The end of 2015 is nearing and it’s product roadmap building time again—at least for those companies that are still dedicated to the old command-and-control model. In the next few weeks, execs and (key) stakeholders will come to together and define what needs to be built to meet business demands in 2016. So, here are some best practices on how to build product roadmaps the agile way.

You Don’t Have A Product Vision?

If you don’t know where you’re going, any (product) road (map) will get you there. (Yup, my favorite quote from Lewis Carroll works here, too.) Before you try to come up with a product roadmap, fix the vision problem first.

Don’t Make Epics And User Stories A Part Of The Product Roadmap

A product roadmap is high-level plan—based on what you know now—where your product is heading. So keep out epics and user stories out of the roadmap to lower the information noise. It’s all about the big picture.

List Of Features Syndrome

By the way, a bunch of features does not constitute a product and a list of features doesn’t make a product roadmap. Therefore, focus on themes, not features. A theme is a promise to solve a customer problem. It requires user research and you will need to identify pain levels, effort levels and business values to prioritize your product roadmap. Focusing on themes shifts the attention from playing feature catch-up with competitors, pet features of individual stakeholders and the dreaded “we know what to build” attitude to delivering customer value. (There’s a great post on that by Clémence Debaig, see below.)
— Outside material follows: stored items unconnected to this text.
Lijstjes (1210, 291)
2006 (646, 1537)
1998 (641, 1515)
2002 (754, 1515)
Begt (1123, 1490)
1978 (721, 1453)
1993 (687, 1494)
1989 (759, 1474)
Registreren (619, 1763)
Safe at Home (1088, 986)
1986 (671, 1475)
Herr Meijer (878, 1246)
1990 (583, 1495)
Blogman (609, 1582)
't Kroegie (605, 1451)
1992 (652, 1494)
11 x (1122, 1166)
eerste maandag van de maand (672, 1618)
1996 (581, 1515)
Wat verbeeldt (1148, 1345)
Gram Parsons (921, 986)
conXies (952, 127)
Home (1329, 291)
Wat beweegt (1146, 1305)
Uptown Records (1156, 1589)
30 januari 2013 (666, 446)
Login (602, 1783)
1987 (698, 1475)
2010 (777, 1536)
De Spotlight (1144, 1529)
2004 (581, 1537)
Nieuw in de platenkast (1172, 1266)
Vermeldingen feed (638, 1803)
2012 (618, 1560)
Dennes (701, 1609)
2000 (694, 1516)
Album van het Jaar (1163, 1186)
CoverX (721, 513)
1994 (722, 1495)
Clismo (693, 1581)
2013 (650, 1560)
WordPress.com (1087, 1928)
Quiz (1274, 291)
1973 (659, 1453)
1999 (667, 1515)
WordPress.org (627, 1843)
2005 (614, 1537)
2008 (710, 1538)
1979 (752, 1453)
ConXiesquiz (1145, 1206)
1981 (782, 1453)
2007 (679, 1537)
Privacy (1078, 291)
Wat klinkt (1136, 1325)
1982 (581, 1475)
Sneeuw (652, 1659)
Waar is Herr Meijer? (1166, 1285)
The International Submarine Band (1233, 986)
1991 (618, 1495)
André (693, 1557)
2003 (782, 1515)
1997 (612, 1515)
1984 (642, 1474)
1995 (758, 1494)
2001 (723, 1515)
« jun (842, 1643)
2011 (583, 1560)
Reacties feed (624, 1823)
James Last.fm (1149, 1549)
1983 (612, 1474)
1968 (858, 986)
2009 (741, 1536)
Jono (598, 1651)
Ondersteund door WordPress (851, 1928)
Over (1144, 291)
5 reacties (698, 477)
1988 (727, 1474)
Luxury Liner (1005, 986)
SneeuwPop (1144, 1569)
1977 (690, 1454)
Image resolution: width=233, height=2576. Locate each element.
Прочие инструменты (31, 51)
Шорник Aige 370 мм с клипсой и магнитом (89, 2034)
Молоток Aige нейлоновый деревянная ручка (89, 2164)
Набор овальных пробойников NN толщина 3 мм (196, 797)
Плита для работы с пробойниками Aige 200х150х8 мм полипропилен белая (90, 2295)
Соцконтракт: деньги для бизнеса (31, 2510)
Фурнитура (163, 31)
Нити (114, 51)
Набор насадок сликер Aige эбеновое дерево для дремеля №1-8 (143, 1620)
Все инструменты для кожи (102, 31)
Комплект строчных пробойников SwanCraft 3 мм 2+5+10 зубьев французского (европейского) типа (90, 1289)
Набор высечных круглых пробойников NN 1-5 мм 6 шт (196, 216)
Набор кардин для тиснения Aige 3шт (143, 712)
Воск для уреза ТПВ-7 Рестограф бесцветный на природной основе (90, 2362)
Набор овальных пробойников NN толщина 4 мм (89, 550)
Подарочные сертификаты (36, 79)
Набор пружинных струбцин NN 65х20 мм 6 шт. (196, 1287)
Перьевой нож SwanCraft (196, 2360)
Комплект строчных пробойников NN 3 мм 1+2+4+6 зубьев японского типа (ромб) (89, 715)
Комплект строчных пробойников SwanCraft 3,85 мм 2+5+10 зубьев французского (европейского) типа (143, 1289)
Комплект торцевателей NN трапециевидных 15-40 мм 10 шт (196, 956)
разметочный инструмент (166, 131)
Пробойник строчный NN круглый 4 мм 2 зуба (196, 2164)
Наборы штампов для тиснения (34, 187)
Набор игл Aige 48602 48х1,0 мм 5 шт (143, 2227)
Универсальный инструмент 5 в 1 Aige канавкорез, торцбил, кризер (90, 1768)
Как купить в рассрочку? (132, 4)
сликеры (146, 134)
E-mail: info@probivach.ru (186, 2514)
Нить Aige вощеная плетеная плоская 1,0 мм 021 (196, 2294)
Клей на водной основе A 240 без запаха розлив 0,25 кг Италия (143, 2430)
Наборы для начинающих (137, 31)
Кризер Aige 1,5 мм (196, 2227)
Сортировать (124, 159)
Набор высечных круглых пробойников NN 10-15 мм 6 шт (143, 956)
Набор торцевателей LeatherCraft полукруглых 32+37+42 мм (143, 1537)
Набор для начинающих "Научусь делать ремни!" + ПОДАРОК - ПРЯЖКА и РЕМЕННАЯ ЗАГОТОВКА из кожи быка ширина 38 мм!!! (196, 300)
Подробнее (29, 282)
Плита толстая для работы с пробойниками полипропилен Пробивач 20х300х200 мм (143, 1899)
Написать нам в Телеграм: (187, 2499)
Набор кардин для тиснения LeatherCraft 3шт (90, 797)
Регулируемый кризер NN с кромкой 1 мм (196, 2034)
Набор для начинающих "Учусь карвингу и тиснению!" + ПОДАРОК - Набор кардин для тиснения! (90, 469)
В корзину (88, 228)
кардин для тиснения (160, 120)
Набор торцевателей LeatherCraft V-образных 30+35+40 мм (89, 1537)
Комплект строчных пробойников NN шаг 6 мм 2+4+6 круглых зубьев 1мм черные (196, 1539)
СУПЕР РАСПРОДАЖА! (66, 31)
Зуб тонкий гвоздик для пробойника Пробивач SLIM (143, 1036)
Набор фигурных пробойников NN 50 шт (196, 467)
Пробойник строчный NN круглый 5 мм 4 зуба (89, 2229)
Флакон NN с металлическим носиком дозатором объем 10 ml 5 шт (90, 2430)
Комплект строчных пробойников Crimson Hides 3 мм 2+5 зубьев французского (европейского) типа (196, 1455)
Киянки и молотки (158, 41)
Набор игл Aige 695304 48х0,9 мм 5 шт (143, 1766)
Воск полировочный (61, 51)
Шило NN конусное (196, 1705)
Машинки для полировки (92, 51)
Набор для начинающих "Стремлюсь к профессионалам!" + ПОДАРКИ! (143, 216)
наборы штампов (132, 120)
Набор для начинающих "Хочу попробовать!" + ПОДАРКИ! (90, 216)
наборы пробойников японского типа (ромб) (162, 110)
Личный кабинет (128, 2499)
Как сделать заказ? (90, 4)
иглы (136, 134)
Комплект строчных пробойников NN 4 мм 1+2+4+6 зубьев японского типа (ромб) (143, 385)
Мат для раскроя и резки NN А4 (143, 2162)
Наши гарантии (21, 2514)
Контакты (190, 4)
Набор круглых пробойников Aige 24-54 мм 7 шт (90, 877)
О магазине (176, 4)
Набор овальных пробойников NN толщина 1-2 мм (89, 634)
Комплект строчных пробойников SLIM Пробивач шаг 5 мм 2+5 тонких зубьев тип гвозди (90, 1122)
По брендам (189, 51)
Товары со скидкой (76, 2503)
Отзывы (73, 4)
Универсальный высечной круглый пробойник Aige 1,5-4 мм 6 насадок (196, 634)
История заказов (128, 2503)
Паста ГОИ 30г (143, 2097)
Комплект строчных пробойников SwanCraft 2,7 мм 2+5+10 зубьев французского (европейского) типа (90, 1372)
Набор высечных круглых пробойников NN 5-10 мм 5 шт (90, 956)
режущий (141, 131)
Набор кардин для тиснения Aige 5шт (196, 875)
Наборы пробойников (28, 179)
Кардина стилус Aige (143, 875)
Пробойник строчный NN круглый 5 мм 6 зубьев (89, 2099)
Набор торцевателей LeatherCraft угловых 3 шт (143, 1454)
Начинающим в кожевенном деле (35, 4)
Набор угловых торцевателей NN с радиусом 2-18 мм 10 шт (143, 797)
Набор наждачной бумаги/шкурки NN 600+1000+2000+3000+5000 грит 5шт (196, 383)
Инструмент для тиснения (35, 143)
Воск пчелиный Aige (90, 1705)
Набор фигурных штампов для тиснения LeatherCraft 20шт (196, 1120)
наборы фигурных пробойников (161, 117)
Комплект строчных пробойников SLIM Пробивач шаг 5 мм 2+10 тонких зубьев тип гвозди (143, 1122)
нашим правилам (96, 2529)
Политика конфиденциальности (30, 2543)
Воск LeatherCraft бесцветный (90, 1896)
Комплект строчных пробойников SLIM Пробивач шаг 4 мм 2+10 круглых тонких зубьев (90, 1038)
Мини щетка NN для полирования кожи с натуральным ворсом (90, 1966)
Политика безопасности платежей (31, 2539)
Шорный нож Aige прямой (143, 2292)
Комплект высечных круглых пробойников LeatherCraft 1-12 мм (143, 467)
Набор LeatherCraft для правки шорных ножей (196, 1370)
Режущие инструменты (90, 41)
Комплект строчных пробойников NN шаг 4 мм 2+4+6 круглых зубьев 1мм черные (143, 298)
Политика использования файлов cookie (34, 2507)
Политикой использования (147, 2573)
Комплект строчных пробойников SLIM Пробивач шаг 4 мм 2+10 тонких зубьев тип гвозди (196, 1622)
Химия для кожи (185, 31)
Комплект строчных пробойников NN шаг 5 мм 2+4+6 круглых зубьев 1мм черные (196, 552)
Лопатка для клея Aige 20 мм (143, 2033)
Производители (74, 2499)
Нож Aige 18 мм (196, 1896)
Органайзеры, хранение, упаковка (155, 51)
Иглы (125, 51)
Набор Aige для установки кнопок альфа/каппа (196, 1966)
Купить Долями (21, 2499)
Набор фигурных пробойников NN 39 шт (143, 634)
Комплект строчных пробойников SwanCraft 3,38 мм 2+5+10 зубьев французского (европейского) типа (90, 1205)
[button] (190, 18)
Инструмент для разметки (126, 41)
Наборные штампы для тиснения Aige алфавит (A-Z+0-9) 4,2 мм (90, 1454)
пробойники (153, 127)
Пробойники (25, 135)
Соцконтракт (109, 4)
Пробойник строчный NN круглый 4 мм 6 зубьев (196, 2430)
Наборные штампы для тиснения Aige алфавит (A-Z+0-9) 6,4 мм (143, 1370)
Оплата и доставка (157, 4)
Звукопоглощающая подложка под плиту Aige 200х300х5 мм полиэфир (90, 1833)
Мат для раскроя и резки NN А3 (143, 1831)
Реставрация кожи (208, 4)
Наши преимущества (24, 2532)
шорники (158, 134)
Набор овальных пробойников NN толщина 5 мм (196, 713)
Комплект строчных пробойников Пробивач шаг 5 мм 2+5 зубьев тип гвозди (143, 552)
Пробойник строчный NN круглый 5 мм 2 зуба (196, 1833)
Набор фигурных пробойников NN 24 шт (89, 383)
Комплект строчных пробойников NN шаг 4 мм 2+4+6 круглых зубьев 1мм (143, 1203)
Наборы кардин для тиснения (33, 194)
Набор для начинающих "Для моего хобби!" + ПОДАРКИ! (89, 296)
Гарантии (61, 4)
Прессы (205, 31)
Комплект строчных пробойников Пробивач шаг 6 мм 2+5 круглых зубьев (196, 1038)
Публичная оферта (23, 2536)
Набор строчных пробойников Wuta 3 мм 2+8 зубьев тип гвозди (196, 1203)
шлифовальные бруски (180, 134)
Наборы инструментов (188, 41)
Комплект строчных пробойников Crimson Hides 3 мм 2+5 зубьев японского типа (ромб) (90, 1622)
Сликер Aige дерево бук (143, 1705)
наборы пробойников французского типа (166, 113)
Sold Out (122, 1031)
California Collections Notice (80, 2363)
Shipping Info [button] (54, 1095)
Don’t Confuse A Product Roadmap With A Release Plan

A product roadmap is not a release plan either. The roadmap is covering the strategic planning for one or more years to come. The latter one is dealing with the next two or probably three sprints.

Don’t Put Dates In A Product Roadmap

Speaking of releases: Don’t put dates anywhere in the product roadmap. People will take any date in a roadmap for real: “You said Q3 and you haven’t yet delivered”. No stakeholder will understand or even be interested in the narrative why you haven’t yet delivered, e.g. because of the cool stuff with higher a customer value that you built in the meantime. And if you cannot avoid dates, then make the scope as broad as possible. (You can’t promise both date and scope at the same, that never works out.)

A Roadmap Requires Regularly Attention

Roadmap building needs to be regularly exercised—not just once a year or quarter. Creating value for the customer is not about sticking to a plan, but being able to respond to change.

The Roadmap Tool Question Is Overrated

You don’t need a tool to create a product roadmap. Whiteboards and index cards are just fine, as are Google docs, Keynote or Excel—whatever you feel comfortable with. The content of the roadmap matters, its presentation is secondary as long as all stakeholders buy in.